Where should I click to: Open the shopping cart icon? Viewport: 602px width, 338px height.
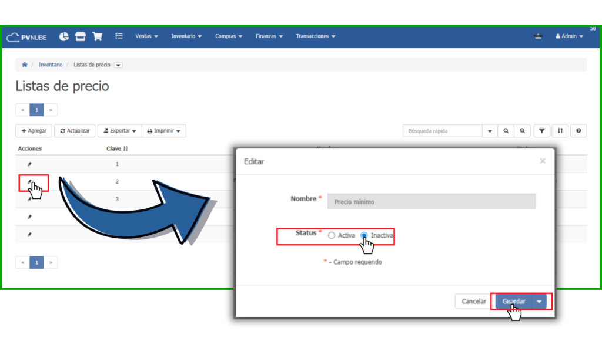pos(98,36)
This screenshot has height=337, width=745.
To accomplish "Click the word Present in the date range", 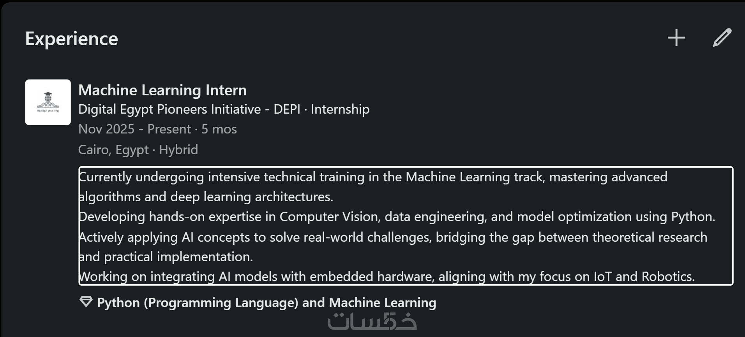I will 169,129.
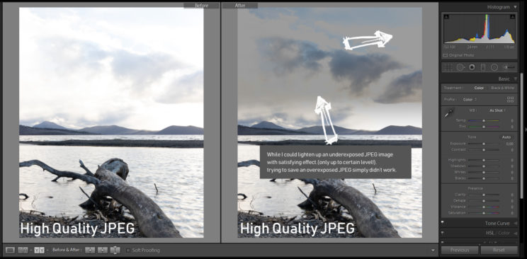Click the Reset button

[499, 250]
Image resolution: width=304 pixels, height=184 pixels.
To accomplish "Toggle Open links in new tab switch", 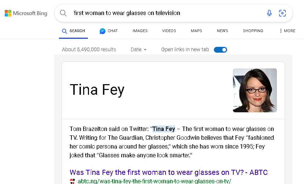I will point(220,49).
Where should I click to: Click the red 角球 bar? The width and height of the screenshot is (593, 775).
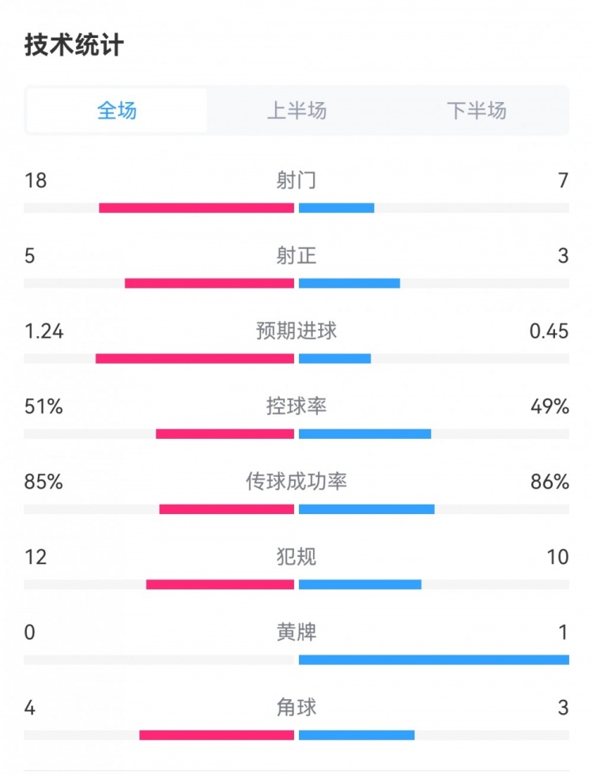click(217, 735)
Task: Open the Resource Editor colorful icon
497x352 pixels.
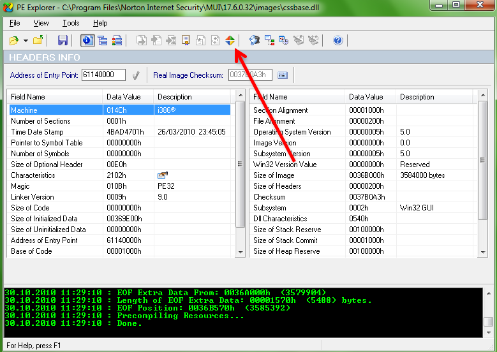Action: click(230, 41)
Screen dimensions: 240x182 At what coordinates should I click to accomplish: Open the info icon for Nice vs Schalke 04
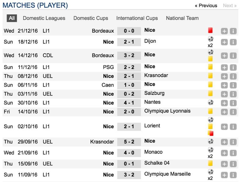point(233,164)
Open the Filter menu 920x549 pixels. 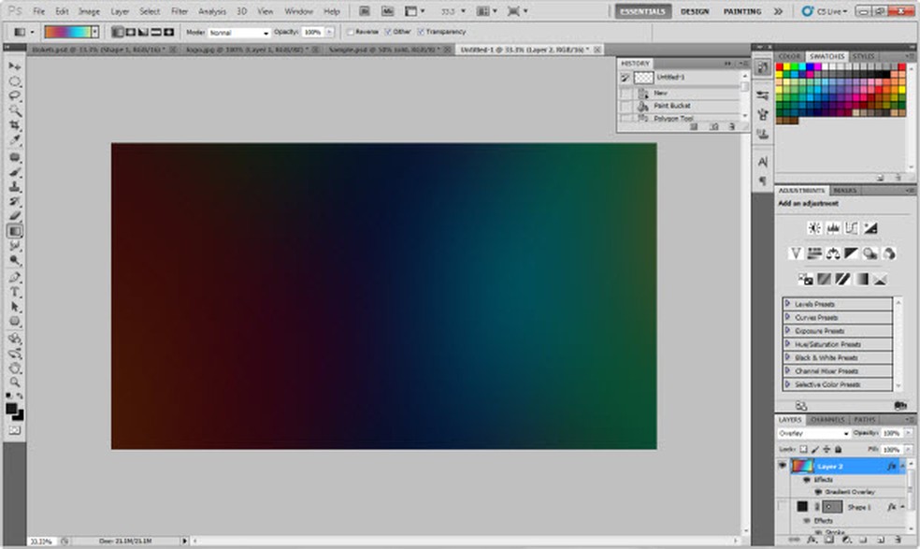click(179, 11)
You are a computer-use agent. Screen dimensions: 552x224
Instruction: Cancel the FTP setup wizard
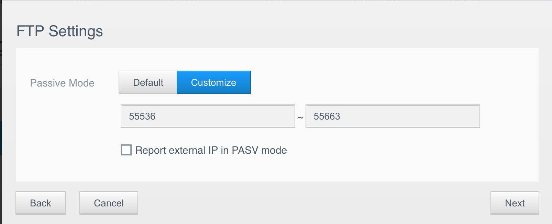[109, 203]
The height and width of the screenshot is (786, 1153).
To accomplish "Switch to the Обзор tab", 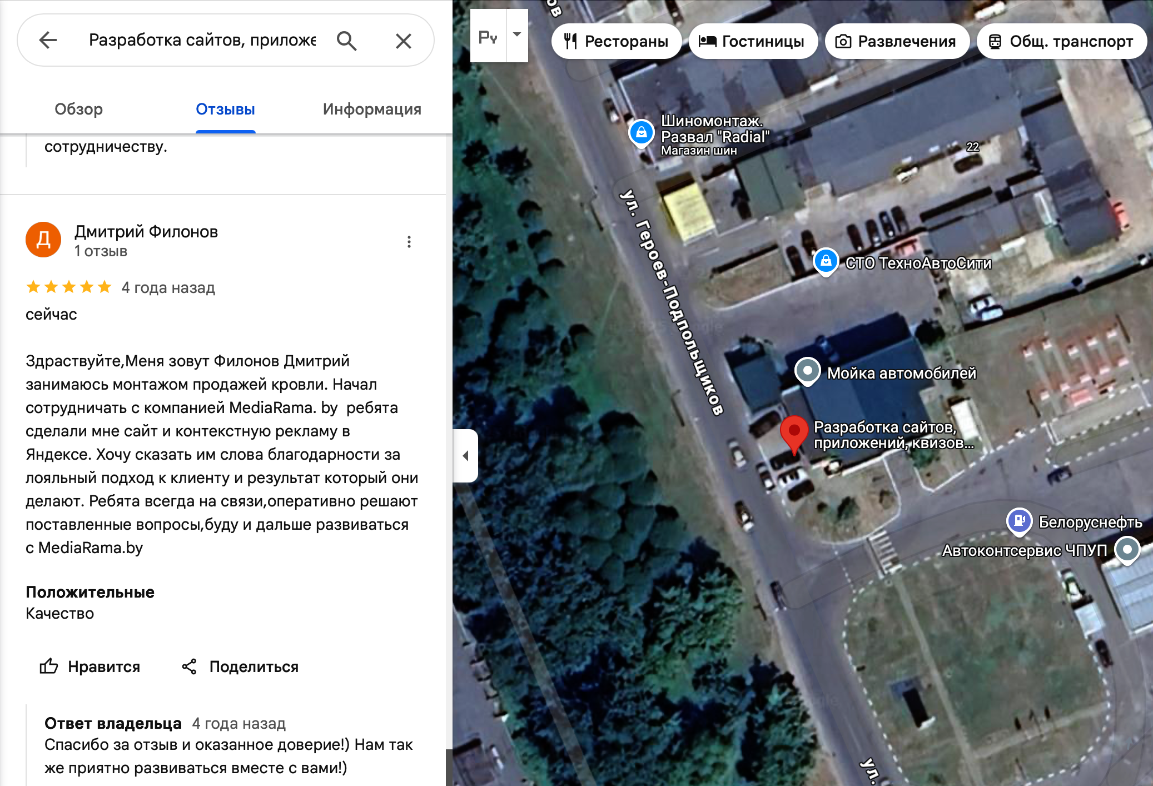I will [78, 109].
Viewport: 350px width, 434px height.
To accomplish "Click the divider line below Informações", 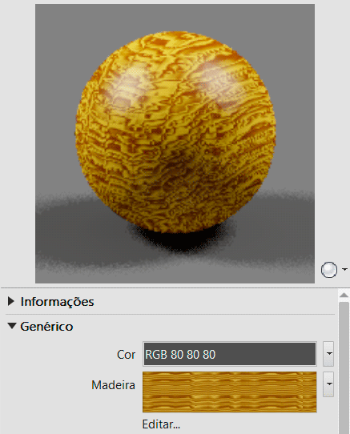I will [170, 314].
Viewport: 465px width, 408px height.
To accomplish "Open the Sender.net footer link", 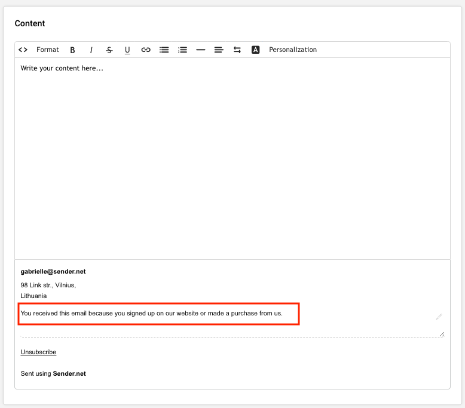I will [x=69, y=374].

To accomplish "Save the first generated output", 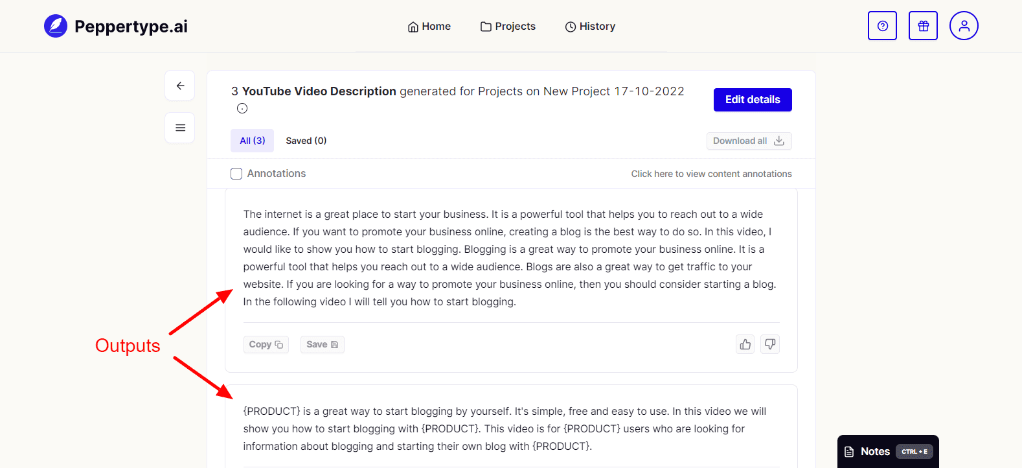I will click(322, 344).
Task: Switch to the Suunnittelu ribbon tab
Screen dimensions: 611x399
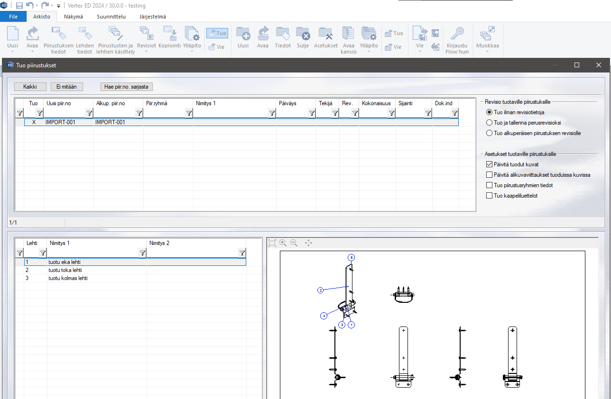Action: (x=111, y=17)
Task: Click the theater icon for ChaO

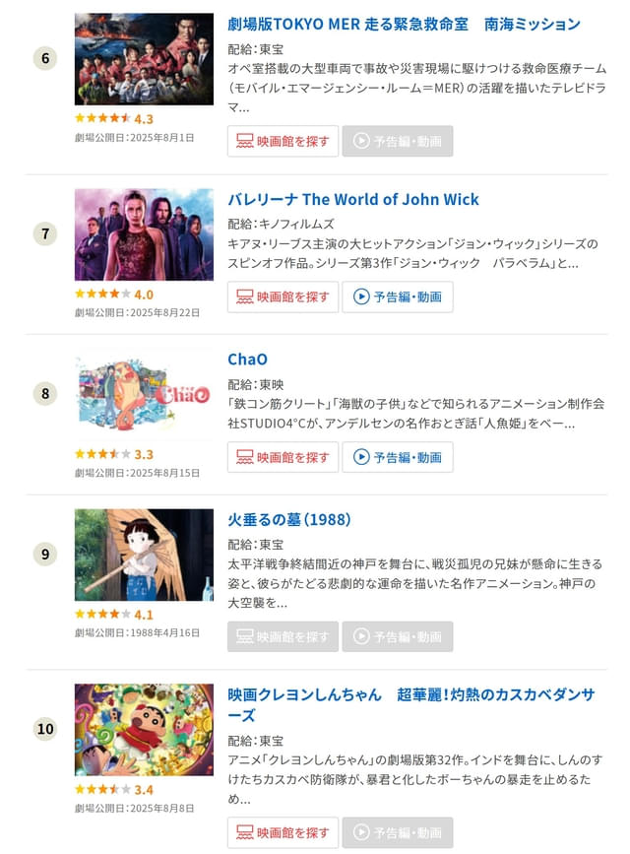Action: coord(245,457)
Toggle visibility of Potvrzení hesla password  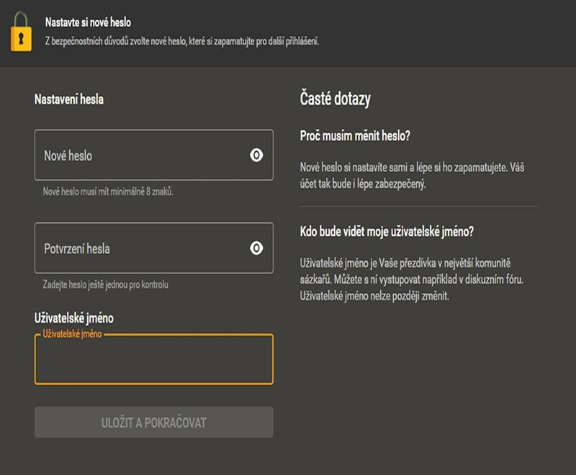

+ + + + + + +

Directions. Set down exactly, and only, the lines from the one holding "Task: Switch to the Suunnittelu ribbon tab" to the end of the records above, leaving every picture out.

Output.
Task: Switch to the Suunnittelu ribbon tab
Screen dimensions: 611x399
Action: (x=111, y=17)
Task: Click the theater icon for ChaO

Action: coord(245,457)
Toggle visibility of Potvrzení hesla password  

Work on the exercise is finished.